Course Overview

 

From today, I will post my study notes of Introduction to Computer Systems (following CMU 15213). In the meantime, I am going to finish the assignments in this book and post my solutions.

The Course Page are available at https://www.cs.cmu.edu/~213/index.html. And the text book is

Randal E. Bryant and David R. O’Hallaron, Computer Systems: A Programmer’s Perspective, Third Edition, Pearson, 2016

In most of our work, we just write down some text (code) in some litte box, and then the machine will outcomes some behavior that we intended our program to do. But we don’t know why and how?

The purpose of this course is to give you enough understanding of what that “box” is doing when it executes your code.

Let’s see the first and simple program for most of the beginner in C, hello program

1
2
3
4
5
6
7
#include <stdio.h>

int main()
{
    printf("hello, world\n");
    return 0;
}

We begin our study of systems by tracing the life time of the hello program. The following sections will briefly introduce the main content of this course (textbook).

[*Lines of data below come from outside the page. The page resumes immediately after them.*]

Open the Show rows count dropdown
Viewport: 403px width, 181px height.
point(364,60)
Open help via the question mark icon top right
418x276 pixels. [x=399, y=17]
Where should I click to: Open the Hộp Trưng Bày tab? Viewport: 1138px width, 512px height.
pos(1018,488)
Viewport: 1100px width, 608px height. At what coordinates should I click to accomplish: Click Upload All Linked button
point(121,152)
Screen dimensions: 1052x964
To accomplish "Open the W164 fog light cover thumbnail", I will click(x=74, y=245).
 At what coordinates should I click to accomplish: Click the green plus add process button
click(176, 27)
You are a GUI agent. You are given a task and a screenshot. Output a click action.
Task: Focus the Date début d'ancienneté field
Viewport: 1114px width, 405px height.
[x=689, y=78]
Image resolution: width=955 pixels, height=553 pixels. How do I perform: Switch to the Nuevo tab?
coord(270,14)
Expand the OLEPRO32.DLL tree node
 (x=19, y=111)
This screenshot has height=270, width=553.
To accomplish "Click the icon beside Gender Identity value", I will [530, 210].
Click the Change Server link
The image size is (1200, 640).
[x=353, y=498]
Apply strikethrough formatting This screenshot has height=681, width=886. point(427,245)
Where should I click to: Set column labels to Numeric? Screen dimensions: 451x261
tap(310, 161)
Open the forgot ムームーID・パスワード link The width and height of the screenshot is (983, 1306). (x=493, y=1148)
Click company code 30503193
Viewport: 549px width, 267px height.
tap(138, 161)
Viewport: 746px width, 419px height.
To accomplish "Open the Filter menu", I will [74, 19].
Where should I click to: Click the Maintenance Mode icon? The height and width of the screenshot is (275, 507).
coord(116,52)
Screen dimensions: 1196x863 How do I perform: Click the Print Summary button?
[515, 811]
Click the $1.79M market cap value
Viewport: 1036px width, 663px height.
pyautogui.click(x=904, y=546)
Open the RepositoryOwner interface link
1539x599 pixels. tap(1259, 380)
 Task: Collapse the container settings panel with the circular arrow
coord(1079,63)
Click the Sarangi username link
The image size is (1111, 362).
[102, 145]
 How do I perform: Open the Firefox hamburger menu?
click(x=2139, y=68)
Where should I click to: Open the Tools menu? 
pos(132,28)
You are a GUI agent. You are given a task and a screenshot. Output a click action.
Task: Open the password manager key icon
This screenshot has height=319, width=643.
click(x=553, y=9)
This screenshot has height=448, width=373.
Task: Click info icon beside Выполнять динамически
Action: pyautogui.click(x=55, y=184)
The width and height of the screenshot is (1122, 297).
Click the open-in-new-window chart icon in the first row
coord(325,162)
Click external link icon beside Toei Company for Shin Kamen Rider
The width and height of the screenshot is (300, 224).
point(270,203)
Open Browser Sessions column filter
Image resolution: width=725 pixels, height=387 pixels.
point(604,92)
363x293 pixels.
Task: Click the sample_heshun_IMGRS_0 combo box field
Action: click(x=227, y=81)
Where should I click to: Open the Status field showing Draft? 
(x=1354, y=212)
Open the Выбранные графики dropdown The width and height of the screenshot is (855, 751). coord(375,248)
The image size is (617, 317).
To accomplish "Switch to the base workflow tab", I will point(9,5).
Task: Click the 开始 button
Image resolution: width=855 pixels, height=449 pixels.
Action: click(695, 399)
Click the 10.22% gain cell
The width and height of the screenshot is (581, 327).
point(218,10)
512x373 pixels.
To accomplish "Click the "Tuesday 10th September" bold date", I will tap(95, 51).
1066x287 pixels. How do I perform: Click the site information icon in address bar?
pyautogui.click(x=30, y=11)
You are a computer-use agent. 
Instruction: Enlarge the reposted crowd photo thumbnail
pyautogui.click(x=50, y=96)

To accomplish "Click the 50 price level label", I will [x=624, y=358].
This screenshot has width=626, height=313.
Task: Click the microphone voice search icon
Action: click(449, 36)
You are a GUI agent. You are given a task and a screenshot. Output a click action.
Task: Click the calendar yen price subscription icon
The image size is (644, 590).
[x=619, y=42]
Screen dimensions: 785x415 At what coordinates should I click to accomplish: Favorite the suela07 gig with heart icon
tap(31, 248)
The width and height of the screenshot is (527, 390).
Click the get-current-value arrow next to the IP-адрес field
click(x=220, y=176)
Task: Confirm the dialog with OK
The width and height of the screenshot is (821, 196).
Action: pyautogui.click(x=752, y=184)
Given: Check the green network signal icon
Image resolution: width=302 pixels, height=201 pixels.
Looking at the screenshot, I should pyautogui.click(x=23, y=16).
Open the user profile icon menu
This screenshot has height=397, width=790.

Information = Bits + Context

This hello program is saved in a text file called hello.c, which begins its life as source program (or source file). In face the source file is a sequence of bits, which further organized in 8-bit chuncks called bytes. Each bytes represent some text character in the program.

Most computer systems represent text character by ASCII standard. Like newline character ‘\n’ represented by interger value 10 (0000 1010 or 0A in hexadecimalism). The ASCII representation of hello.c shown in following Fig

The ASCII text representation of hello.c.1

This example can illustrates a fundamental idea of computer systems:

  1. All information stored in memory is represented as a bunch of bits.

  2. The only thing that distinguishes different data objects is the context in which we view them.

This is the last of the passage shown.